Stored data entries
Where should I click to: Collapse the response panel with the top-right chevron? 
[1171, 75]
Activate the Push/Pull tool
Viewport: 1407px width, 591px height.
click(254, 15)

==

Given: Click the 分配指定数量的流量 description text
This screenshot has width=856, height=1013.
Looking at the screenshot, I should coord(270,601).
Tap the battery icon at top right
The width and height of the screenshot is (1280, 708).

---

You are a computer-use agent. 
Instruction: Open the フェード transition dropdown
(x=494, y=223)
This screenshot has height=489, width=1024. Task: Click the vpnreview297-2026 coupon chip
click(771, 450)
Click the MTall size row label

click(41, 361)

*What you are asked to do*: Leave out every line above except those from the line with "Given: Click the 分配指定数量的流量 description text" up to and including the line with "The width and", and copy those exactly.

*Answer section*:
Given: Click the 分配指定数量的流量 description text
This screenshot has width=856, height=1013.
Looking at the screenshot, I should coord(270,601).
Tap the battery icon at top right
The width and height of the screenshot is (1280, 708).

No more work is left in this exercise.